◆ **TEXT EXCERPT**:
::::::::::

- André Derain
- Paysage aux environs de Chatou
Signed a Derain (lower right)
Oil on board laid down on cradled panel
- 22 1/8 by 28 1/8 in.
- 56 by 71.5 cm
Private Collection, Milwaukee (by the 1950s)
By descent from the above
Georges Hilaire, Derain, Geneva, 1959, no. 79, illustrated pl. 79
Michel Kellerman, André Derain: catalogue raisonné de l’oeuvre peint, vol. I, Paris, 1992, no. 35, illustrated p. 25 (catalogued as oil on canvas and with the incorrect dimensions 55 by 65 cm)
Paysage aux environs de Chatou is an early Fauve painting that embraces the brilliant color that would become a hallmark of the Fauve movement. The subject, composition, and brushwork are reminiscent of the mature work of Cézanne (fig. 1). As William Rubin notes in his discussion of The Seine at Chatou of 1906, “the brushwork . . . has close affinities with what is usually described as the ‘constructive’ brushstroke of Cézanne. The Cézannist influence in this Derain is also felt in the block-like small patches and touches which Derain has used to build up the image of the town in the background” (William Rubin and Matthew Armstrong, The William S. Paley Collection (exhibition catalogue), The Museum of Modern Art, New York, 1992, p. 44). However, the use of bold, expressive color suggests an awareness of the work of both van Gogh and Gauguin. In this connection, it is very likely that Derain saw the van Gogh exhibition at the Galerie Bernheim-Jeune in March 1901 and the Gauguin exhibition that the legendary dealer Ambroise Vollard organized at his gallery in Paris in the spring of 1903 (Jacqueline Munck, “Vollard and the Fauves: Derain and Vlaminck”, Cézanne to Picasso: Ambroise Vollard, Patron of the Avant-Garde, New York, 2006, p. 119).

::::::::::

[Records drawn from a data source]
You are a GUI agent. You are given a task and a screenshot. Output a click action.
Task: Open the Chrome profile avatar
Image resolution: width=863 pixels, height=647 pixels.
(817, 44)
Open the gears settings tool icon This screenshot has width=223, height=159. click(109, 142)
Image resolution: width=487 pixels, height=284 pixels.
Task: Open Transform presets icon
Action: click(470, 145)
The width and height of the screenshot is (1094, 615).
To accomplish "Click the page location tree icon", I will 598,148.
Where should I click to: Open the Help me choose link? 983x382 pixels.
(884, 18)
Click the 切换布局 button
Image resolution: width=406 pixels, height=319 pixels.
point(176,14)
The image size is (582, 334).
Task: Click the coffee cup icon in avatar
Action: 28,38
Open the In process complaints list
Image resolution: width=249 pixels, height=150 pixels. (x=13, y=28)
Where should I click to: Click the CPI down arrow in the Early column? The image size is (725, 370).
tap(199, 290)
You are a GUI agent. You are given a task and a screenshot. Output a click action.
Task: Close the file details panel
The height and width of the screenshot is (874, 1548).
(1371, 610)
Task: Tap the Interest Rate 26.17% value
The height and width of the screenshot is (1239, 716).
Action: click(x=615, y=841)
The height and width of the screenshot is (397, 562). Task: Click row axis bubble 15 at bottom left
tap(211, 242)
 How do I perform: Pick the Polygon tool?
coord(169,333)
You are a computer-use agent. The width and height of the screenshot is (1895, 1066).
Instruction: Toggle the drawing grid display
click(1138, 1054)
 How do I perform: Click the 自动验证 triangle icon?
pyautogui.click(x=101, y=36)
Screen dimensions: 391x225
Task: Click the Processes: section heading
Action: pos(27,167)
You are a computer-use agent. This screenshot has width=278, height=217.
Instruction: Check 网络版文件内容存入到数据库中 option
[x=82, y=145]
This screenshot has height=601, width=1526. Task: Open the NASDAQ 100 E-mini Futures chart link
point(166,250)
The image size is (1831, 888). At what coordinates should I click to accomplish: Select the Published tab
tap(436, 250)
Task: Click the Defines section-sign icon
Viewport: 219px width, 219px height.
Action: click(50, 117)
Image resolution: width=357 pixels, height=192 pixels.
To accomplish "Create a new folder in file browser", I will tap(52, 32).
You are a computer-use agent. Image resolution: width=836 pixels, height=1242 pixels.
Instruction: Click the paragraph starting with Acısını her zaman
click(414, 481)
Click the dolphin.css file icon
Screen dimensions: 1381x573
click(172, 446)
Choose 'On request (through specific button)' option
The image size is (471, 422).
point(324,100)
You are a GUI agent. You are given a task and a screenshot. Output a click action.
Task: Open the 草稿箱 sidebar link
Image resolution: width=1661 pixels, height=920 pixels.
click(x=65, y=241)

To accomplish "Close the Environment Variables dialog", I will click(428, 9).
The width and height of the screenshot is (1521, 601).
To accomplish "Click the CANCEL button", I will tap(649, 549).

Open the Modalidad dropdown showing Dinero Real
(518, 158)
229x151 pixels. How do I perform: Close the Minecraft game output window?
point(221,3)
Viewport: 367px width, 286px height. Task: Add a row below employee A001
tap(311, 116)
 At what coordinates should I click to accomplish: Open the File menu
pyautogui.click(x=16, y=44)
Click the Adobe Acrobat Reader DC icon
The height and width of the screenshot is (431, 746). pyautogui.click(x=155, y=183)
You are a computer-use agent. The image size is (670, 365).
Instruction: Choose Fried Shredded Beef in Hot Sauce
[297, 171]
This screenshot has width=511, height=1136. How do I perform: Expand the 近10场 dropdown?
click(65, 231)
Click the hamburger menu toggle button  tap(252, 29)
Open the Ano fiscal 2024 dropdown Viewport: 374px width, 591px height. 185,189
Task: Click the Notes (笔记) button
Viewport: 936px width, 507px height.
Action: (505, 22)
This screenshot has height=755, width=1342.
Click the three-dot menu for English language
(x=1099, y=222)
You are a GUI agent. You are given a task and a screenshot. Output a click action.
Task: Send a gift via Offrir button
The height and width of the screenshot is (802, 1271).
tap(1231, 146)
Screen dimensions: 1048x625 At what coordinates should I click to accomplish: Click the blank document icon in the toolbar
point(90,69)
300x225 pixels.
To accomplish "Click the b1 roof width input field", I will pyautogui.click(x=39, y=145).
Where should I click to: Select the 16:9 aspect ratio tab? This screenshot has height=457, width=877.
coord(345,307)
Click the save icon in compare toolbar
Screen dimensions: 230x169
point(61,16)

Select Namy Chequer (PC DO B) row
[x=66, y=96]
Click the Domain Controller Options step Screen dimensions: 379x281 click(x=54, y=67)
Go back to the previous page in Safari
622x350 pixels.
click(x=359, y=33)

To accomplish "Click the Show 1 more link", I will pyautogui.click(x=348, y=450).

::::::::::

◆ **INSTRUCTIONS**:
A. Reproduce word for word everything in the Derain catalogue entry from "- André Derain" down to "(by the 1950s)".
B. Write the next part of the Derain catalogue entry, picking up after its last sentence.

◆ **WRITTEN RESPONSES**:
A.
- André Derain
- Paysage aux environs de Chatou
Signed a Derain (lower right)
Oil on board laid down on cradled panel
- 22 1/8 by 28 1/8 in.
- 56 by 71.5 cm
Private Collection, Milwaukee (by the 1950s)

B.
Derain is well-known for his central role in the early development of Fauvism in the years 1904-06, but the paintings of 1904-05 have been subject to less scrutiny by scholars and critics than those of 1906-08. Although the present work is among the best of Derain’s proto-Fauve works, it has escaped attention because it hung discreetly in an American private collection for most of the 20th century. Paysage aux environs de Chatou belongs to a series of landscapes that Derain executed in the winter of 1904-05. These precocious works launched his professional career and contributed to the creation of the School of Chatou. Interestingly, Matisse introduced Derain to Vollard in February 1905, and the dealer subsequently bought out Derain’s studio, including his paintings of Chatou.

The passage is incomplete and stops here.